Mobile technology has come a long way since breezeblock car phones of the ‘80s or the days of playing Snake on the Nokia 3310. And these days it’s evolving so fast that, for judges of the Mobile Lion at Cannes, each year throws up a new array of possibilities. But while the platforms and devices might change, what doesn’t change is that the best work is focused less on tech and more on behaviour, according to jury president Jay Morgan.
LBB’s Laura Swinton caught up with Jay to pick his brains abut the category and find out how the privacy debate is going to factor into this year’s jury discussions.
LBB> This year at Cannes, what will you be looking out for among the entries?
JM> There’s a lot of work out there but there’s only a handful of truly inspired work that’s well executed.
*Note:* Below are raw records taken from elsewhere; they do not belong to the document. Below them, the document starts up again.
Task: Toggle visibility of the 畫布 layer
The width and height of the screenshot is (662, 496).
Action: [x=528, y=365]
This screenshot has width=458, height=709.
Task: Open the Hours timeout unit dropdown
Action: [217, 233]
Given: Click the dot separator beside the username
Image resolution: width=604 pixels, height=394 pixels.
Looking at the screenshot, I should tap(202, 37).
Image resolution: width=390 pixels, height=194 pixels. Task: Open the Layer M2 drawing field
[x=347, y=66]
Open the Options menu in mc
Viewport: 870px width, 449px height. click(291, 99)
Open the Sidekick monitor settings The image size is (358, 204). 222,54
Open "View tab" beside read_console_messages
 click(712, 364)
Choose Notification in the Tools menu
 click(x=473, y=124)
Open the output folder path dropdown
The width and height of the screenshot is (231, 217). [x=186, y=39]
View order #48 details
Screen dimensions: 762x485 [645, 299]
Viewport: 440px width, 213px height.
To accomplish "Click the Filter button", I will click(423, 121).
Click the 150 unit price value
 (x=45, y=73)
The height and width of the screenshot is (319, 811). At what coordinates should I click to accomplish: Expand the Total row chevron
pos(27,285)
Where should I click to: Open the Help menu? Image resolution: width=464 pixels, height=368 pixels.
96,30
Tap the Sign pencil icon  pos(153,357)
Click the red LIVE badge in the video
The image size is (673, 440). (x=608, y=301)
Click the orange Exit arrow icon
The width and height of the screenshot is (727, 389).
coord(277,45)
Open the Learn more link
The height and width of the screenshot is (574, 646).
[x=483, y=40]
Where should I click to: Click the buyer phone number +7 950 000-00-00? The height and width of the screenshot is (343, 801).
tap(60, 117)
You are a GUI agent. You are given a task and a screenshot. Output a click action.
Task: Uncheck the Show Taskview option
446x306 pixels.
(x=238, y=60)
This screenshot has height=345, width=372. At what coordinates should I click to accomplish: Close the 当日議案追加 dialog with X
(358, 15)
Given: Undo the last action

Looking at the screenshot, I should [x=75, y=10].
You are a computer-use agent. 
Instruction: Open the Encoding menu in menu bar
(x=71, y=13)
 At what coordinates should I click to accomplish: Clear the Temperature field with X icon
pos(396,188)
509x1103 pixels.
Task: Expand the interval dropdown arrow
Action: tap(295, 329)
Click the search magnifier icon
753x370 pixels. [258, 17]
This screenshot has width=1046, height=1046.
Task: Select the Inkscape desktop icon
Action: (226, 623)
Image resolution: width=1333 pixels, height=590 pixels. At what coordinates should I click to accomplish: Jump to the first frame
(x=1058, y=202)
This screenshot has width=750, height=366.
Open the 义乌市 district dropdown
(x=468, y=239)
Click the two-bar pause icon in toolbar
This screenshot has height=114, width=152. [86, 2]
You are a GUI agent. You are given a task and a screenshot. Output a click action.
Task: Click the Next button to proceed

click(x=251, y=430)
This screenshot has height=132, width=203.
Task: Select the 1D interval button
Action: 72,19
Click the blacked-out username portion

We need the power of creativity now more than ever before and the work that displays this will win.
LBB> What words of guidance will you be sharing with the jury to get them in the right headspace?
JM> Relax and enjoy the process. When do you get the chance to spend uninterrupted time getting inspired by the best work from around the world?
LBB> Mobile is one of those relatively newish categories that’s evolving rapidly, thanks to the proliferation of new types of mobile devices and their increasing sophistication. What challenges does that present the jury?
JM> Mobile isn’t just about the mobile phone itself. It’s about personal behaviour and our experiences in a social world. The mobile category is both a northern star that we can point to for the best work that enables these new experiences but it’s also the canary - we see trends appear before they are even a trend so it’s a challenge to place some of the work sometimes.
LBB> Data and privacy have become real mainstream issues in 2018, with the fallout from Cambridge Analytica and in Europe things like GDPR. They’re being discussed far beyond the usual advertising and tech circles. How far do you think those sorts of issues will factor into discussions and debates?
JM> I’ve always found executions that were too invasive to be creepy. Ads that follow you around and know too much about you have been in existence for a decade. But these recent public examples are a circuit-breaker for everyone, particularly for ad-tech. Everyone can agree that personalised and more relevant ads are the way forward so I think forcing brands to ask consumers who they give their data to will help create a more transparent and healthy digital experience for everyone.
LBB> In your president’s message, you spoke about your memories of when Steve Jobs revealed the very first iPhone. It feels like these days tech advances are happening faster but more incrementally… do you think we’re ever going to have a similar moment again in our lifetime?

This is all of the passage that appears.